-- EXERCISE AIM --
Copy the part of the rows that opens with the line containing "Given: Favorite the" and closes with the line containing "pyautogui.click(x=65, y=421)", both of those lines included.

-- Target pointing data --
┌────────
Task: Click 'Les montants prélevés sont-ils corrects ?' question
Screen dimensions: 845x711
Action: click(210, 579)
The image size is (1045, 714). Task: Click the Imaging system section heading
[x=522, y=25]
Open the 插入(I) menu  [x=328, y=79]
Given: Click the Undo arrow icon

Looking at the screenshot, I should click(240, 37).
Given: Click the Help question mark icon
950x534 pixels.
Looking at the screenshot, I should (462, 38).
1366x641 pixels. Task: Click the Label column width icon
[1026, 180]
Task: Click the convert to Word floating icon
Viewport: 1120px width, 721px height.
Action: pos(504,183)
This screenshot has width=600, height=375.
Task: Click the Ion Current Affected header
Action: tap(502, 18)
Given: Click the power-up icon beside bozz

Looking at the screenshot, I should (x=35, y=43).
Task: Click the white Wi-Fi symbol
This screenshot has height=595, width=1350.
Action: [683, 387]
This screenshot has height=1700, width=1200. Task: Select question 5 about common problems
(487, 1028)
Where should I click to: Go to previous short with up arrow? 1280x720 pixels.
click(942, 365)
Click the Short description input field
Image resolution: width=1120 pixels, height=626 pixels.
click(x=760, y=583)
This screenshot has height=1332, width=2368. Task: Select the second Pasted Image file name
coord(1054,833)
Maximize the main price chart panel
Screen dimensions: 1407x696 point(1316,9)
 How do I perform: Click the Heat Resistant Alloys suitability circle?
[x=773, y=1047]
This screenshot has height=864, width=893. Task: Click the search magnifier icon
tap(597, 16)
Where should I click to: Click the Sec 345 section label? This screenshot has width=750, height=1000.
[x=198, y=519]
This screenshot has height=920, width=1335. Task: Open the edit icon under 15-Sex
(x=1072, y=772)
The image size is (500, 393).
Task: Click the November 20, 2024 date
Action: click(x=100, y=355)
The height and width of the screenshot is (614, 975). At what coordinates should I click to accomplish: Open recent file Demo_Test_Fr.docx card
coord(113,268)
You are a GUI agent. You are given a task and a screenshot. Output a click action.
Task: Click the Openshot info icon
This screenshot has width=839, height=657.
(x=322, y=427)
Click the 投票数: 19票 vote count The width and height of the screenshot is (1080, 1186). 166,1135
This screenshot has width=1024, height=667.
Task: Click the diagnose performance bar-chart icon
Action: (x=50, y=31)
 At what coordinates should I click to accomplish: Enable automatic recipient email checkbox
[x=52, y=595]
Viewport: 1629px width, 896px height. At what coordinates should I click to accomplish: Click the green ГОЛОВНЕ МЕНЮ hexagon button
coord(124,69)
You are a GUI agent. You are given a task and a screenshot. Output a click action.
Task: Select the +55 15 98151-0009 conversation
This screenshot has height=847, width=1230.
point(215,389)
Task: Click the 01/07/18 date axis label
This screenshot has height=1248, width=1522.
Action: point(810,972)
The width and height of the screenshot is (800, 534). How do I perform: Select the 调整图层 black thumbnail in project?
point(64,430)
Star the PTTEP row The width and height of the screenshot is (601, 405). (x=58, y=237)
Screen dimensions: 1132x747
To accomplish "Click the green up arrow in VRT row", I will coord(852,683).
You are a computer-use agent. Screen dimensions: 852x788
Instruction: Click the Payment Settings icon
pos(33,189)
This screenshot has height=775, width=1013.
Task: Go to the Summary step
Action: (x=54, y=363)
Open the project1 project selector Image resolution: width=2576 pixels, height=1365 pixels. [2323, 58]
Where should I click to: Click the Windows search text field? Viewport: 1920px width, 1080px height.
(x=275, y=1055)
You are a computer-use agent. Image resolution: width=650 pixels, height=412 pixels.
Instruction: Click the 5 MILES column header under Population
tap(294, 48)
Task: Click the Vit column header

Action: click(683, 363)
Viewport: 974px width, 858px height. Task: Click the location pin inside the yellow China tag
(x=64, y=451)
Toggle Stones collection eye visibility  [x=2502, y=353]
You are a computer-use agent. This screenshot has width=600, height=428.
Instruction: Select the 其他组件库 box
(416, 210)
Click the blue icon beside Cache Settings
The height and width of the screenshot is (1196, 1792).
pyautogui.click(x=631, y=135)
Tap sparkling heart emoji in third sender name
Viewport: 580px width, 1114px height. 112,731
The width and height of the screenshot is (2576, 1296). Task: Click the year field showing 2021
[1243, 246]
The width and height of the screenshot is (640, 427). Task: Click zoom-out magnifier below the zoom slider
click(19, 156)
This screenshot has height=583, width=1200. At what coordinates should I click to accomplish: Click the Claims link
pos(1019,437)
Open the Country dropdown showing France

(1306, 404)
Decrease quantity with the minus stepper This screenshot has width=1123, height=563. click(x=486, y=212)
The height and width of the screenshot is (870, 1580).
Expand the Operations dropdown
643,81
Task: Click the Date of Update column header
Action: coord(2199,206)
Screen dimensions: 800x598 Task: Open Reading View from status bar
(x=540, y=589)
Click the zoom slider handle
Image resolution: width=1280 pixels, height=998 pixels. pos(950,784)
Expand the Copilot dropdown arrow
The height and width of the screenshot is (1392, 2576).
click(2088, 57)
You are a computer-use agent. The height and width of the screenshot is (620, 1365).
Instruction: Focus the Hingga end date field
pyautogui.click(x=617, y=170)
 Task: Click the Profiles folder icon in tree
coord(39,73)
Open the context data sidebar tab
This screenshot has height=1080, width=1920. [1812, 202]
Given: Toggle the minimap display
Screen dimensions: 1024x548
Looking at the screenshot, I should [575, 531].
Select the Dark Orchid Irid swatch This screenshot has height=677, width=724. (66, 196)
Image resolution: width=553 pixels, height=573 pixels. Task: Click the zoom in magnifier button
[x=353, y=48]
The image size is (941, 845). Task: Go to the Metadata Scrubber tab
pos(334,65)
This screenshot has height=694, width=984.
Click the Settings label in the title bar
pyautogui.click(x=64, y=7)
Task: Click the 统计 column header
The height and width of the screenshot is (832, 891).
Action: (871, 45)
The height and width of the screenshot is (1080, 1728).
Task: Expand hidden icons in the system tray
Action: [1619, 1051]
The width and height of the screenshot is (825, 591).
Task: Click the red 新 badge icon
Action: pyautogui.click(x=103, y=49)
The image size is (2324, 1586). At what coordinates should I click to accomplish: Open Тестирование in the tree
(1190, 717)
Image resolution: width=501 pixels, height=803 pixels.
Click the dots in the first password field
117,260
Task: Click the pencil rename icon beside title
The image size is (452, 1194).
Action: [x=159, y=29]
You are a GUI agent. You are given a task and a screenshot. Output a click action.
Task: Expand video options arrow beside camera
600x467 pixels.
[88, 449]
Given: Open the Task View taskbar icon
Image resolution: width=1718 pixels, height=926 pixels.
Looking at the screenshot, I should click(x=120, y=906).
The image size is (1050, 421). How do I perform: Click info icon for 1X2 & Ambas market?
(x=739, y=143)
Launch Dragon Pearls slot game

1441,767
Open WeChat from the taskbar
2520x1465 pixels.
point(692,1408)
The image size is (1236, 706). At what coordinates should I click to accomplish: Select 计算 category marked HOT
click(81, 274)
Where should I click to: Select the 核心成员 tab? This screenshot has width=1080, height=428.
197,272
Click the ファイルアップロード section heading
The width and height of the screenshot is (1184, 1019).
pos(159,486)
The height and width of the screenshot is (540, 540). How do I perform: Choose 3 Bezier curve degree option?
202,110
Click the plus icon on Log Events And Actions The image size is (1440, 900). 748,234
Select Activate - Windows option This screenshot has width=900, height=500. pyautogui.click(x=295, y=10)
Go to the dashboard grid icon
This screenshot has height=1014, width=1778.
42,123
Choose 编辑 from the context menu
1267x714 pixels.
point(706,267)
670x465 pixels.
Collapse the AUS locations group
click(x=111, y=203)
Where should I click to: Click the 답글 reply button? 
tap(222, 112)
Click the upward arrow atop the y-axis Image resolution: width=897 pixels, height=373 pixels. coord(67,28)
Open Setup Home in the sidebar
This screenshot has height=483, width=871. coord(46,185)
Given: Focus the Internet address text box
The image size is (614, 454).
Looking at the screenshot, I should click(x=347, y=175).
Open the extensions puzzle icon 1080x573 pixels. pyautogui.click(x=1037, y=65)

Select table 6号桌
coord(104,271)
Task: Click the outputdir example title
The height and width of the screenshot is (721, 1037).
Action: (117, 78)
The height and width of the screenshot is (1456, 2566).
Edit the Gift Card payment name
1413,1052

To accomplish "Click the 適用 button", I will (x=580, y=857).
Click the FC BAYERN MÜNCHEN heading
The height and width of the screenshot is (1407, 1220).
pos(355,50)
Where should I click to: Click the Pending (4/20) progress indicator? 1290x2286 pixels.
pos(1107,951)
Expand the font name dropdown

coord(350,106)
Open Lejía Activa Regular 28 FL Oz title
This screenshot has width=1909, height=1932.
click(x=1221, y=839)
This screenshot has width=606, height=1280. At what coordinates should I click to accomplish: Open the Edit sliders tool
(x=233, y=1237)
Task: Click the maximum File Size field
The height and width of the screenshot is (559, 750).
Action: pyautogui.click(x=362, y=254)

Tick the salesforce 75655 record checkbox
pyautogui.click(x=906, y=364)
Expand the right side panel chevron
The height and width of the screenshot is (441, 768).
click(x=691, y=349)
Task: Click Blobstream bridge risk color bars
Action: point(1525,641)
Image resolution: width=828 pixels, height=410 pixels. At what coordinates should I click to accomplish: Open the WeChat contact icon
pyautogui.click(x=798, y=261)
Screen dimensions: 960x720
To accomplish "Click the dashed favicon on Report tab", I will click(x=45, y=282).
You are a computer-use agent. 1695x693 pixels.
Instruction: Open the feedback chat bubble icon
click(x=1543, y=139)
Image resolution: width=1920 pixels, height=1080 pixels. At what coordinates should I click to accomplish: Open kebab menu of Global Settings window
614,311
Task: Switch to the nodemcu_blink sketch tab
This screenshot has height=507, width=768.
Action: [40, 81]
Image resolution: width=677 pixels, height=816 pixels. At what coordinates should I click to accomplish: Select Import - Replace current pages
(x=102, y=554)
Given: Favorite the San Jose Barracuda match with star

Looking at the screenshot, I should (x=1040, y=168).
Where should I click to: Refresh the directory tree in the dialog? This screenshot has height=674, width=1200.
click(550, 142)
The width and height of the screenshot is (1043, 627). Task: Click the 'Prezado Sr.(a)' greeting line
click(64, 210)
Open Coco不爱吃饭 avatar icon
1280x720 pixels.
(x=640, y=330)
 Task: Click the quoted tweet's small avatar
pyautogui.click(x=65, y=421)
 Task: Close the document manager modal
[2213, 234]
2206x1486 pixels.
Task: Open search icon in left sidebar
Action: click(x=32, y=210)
└────────
-- ANSWER TO THIS EXERCISE --
Given: Favorite the San Jose Barracuda match with star

Looking at the screenshot, I should (x=1040, y=168).
Where should I click to: Refresh the directory tree in the dialog? This screenshot has height=674, width=1200.
click(550, 142)
The width and height of the screenshot is (1043, 627). Task: Click the 'Prezado Sr.(a)' greeting line
click(64, 210)
Open Coco不爱吃饭 avatar icon
1280x720 pixels.
(x=640, y=330)
 Task: Click the quoted tweet's small avatar
pyautogui.click(x=65, y=421)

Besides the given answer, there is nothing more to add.